Optimistic that the Government’s digitisation drive, the desire of merchants to go cashless, and global trends will unite to help achieve this objective, he told Tribune Business of the adoption rate: “I think we’ll see as much as a 50 percent increase in 2022, and that’s going to be driven by a couple of things.

“The Government will accelerate its plans to digitise services, and as the merchant community continues to go cashless it will be driven by that. The third thing that will drive it is access to global markets as they become digitised. Bahamians love access to global markets, and these things are going to drive the adoption rate.

“The walls are closing in. You cannot access certain services by traditional means, so you have to access them through digital means. I think we saw that in the 50 percent of our $100m in transfers this year being driven by non-government transfers.”

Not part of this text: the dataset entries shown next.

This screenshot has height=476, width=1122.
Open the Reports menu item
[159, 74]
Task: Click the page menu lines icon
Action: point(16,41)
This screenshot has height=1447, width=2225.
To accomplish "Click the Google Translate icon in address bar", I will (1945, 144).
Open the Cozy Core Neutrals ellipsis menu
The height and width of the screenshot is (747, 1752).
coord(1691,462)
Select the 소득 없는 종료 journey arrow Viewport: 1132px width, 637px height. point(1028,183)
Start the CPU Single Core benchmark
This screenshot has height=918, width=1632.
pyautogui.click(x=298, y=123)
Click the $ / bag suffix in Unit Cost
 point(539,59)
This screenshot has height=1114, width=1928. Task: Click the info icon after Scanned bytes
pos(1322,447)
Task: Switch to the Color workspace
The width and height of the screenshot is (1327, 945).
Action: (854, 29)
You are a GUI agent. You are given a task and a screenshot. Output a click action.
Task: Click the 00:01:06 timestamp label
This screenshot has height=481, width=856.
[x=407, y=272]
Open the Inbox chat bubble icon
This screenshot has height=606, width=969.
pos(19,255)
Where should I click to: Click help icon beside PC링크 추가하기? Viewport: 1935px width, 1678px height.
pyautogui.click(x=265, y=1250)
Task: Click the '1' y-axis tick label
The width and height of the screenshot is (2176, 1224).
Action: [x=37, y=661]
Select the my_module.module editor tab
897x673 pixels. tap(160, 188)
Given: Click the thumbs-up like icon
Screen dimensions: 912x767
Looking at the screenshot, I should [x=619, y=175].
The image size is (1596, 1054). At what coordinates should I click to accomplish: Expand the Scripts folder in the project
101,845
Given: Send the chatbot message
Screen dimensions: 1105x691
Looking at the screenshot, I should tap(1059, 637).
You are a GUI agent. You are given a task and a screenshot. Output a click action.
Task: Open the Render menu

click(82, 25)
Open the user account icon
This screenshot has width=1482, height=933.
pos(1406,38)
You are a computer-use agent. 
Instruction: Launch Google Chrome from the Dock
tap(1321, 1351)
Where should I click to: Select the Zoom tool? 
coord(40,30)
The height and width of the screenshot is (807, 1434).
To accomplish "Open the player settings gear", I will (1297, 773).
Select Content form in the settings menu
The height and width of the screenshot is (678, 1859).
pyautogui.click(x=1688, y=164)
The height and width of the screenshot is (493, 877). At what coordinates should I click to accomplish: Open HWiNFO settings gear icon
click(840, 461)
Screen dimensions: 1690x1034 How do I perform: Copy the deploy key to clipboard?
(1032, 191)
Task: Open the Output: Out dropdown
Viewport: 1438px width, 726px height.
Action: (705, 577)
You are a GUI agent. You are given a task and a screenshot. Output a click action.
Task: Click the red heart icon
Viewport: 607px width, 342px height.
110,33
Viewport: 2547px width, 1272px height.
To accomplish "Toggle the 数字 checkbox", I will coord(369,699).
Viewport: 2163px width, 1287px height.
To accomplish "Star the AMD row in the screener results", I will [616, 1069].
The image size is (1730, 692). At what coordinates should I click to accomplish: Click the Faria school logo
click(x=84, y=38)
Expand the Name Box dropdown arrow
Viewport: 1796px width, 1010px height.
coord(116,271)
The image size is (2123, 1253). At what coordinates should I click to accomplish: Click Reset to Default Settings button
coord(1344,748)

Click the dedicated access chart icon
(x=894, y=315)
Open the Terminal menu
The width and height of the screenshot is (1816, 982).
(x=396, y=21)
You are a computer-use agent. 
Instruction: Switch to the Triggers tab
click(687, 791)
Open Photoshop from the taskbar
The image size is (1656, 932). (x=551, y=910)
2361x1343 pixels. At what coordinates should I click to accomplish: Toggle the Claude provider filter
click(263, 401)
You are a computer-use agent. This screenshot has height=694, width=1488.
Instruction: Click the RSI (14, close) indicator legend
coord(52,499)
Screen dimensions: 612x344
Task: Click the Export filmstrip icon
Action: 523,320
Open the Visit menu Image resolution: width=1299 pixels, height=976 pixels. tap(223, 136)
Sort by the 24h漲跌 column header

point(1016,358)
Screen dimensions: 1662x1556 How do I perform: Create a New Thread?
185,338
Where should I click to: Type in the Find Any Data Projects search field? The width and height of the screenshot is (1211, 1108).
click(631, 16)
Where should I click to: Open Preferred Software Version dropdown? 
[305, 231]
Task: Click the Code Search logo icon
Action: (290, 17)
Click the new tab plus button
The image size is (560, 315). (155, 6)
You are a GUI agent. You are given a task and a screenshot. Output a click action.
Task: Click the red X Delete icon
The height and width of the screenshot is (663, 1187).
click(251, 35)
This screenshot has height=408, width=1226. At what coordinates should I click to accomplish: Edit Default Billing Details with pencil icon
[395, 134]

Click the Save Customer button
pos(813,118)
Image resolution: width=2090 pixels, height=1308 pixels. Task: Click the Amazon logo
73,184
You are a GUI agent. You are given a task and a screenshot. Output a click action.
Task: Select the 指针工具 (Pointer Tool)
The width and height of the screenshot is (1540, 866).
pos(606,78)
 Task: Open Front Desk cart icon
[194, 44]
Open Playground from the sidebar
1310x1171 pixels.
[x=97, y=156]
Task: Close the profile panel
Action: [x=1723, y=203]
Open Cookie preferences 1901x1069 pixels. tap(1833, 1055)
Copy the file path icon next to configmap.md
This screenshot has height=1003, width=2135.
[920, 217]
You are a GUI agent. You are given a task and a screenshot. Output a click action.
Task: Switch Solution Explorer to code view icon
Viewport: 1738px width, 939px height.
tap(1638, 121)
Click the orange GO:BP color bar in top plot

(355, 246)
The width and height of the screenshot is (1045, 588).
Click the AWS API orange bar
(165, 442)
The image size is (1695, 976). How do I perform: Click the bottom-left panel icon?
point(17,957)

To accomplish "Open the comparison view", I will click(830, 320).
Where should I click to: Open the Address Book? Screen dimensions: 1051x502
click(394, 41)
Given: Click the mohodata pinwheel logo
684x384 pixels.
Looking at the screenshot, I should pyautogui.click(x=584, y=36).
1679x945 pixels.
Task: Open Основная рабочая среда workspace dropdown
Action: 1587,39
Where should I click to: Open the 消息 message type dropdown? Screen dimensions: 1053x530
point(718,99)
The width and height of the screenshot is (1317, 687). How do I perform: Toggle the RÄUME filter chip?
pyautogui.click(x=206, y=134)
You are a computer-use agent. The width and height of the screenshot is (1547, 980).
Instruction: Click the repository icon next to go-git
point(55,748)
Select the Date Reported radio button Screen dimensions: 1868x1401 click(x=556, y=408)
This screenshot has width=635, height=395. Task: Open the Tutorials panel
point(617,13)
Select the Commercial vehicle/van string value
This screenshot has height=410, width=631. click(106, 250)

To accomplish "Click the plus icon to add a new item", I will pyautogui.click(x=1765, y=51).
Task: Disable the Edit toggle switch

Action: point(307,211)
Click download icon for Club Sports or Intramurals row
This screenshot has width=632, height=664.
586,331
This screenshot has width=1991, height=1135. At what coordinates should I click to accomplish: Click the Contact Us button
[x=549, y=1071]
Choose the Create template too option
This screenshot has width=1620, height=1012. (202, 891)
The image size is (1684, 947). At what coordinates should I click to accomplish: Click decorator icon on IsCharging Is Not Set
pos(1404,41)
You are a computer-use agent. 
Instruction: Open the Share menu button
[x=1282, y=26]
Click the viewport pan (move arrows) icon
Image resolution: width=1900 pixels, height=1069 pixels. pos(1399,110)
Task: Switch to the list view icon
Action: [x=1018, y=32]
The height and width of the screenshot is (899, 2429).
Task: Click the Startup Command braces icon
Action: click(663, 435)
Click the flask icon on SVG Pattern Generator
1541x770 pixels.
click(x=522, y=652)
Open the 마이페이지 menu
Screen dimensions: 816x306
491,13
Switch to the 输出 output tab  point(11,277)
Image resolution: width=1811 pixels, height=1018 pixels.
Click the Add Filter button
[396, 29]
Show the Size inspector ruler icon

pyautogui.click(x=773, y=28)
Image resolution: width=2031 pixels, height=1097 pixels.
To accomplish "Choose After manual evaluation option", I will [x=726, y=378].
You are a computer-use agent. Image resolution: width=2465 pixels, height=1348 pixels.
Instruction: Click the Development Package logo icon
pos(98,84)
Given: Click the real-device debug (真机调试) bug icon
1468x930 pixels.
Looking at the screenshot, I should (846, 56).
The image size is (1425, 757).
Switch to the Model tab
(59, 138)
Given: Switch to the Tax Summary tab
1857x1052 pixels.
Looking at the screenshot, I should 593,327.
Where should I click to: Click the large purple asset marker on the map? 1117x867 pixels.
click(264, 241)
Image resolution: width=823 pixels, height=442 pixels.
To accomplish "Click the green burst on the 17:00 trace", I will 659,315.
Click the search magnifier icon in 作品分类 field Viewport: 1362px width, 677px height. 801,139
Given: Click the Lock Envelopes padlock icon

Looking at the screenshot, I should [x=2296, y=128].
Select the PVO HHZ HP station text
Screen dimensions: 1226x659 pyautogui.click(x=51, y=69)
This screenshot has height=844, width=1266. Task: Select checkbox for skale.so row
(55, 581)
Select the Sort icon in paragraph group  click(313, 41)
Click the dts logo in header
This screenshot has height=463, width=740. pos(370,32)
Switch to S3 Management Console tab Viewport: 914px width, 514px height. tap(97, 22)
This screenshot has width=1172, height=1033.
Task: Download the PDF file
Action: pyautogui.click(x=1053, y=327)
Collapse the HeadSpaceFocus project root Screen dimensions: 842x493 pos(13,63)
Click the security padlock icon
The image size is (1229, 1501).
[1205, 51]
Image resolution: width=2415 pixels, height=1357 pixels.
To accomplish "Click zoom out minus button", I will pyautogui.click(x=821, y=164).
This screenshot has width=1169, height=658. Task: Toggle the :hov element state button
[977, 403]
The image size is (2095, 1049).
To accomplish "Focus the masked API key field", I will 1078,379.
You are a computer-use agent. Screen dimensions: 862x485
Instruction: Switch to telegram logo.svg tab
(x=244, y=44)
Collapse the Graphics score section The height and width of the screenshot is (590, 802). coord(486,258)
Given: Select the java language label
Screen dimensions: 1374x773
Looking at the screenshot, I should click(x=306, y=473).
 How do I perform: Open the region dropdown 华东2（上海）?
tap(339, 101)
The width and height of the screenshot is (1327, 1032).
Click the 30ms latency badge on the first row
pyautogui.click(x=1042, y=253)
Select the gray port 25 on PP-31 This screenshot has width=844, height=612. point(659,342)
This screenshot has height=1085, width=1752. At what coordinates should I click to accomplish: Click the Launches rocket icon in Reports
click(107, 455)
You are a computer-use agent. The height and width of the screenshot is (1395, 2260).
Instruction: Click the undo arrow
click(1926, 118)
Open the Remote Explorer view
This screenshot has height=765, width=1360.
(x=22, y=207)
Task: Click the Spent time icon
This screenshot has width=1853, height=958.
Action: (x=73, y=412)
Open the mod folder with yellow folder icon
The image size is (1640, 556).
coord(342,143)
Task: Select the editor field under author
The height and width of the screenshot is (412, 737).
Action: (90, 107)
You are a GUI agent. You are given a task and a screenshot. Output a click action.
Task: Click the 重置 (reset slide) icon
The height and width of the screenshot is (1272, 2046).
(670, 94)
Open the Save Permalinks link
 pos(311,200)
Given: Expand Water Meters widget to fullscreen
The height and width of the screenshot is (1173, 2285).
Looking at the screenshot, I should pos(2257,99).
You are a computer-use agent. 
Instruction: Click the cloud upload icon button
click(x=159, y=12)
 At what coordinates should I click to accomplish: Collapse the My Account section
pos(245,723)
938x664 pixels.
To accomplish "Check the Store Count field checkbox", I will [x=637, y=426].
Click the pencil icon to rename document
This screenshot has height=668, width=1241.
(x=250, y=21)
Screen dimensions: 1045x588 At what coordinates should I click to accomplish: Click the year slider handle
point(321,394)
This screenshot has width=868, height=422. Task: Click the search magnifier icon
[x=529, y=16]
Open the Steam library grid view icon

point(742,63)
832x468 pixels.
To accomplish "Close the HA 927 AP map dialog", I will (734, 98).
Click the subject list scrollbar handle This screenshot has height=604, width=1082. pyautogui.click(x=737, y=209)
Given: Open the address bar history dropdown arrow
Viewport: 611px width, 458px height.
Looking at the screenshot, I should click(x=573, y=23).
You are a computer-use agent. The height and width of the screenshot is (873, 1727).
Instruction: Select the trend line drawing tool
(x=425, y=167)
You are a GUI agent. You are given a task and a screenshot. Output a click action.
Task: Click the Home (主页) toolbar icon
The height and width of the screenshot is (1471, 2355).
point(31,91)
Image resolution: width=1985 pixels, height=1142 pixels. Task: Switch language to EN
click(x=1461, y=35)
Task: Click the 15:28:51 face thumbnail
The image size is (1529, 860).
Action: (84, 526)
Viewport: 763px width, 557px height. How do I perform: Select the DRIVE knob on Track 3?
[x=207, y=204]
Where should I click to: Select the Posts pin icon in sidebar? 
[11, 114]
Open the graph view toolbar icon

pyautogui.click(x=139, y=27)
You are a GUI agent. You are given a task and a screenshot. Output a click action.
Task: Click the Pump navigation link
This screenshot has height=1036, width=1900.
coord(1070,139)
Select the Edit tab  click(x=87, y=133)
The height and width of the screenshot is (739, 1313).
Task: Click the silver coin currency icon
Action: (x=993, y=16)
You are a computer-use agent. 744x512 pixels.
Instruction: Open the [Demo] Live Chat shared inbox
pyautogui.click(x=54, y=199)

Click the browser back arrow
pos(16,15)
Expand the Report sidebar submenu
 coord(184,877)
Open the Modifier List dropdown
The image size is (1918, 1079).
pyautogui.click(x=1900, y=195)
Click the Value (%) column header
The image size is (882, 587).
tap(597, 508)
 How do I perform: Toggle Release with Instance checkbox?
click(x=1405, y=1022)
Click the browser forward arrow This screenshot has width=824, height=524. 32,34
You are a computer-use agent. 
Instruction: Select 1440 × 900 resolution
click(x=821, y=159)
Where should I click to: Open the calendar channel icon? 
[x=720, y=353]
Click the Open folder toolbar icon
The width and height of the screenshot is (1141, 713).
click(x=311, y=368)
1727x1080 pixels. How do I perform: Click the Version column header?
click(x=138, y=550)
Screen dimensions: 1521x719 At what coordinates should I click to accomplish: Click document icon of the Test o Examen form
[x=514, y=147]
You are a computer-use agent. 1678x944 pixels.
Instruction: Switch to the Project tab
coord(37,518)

The Island Pay chief revealed that it has handled some 500,000 in transactions for 2021 to-date, with the peak daily value witnessed so far amounting to $2.6m. The peak daily volume is 13,000 transactions and transfers, with the provider’s current digital wallet client base standing at 24,000.

While “the adoption rate is less than we’d like”, Mr Beckles said usage continues to grow at a significant pace which makes him increasingly confident about Island Pay’s growth prospects. Asked about the transaction value the company was likely to handle next year, he predicted it would be “no less than double” this year’s $100m mark and could even surpass the $200m level.

“On our current trajectory, and I’m happy to say we are profitable already, I think we could see our profits up by 20-25 percent [in 2022], which would be reasonable. That’s not beyond consideration,” Mr Beckles said.

“We are still in recovery mode, where customers are still trying to find their feet, their legs as it were. Businesses are beginning to settle into this new norm. We have less people on the road, less people moving about, less people in office, which translates into online services and puts it right in our lap.”

He added that the COVID-19 pandemic and associated lockdowns/health restrictions, which forced persons into online working/living and staying at home, had accelerated the move to online financial services by “easily 90 percent; almost 100 percent. Remember we were doing a snail’s pace walk, and then accelerated more in two years than we had done in ten years”.

Warning that The Bahamas cannot afford to “take our foot off the pedal” when it comes to the country’s digital transformation, as there is “too much to lose”, Mr Beckles said Island Pay and other electronic payments providers will help fill the vacuum created by commercial bank withdrawal from the Family Islands.

“We have multiple locations in Nassau,” he added. “We are in Grand Bahama and Abaco, and are soon to be in additional Family Islands in the 2022 first quarter. We’ll be in Exuma, Eleuthera and the Berry Islands.

“It is part of the plan to be nationwide, but also part of the plan to absorb some of the pressure created by the vacuum from commercial banks leaving the islands. Our current models can provide services to those islands.”

Mr Beckles added that Island Pay also plans to expand the 24-hour, seven days per week, customer call centre that it established in January 2021 in the upcoming year. “We’re looking to expand our presence in Freeport as well,” he said.

“We will have staff in Freeport and Abaco. We’re also expanding our presence in Eight Mile Rock, West End and East End as early as January.”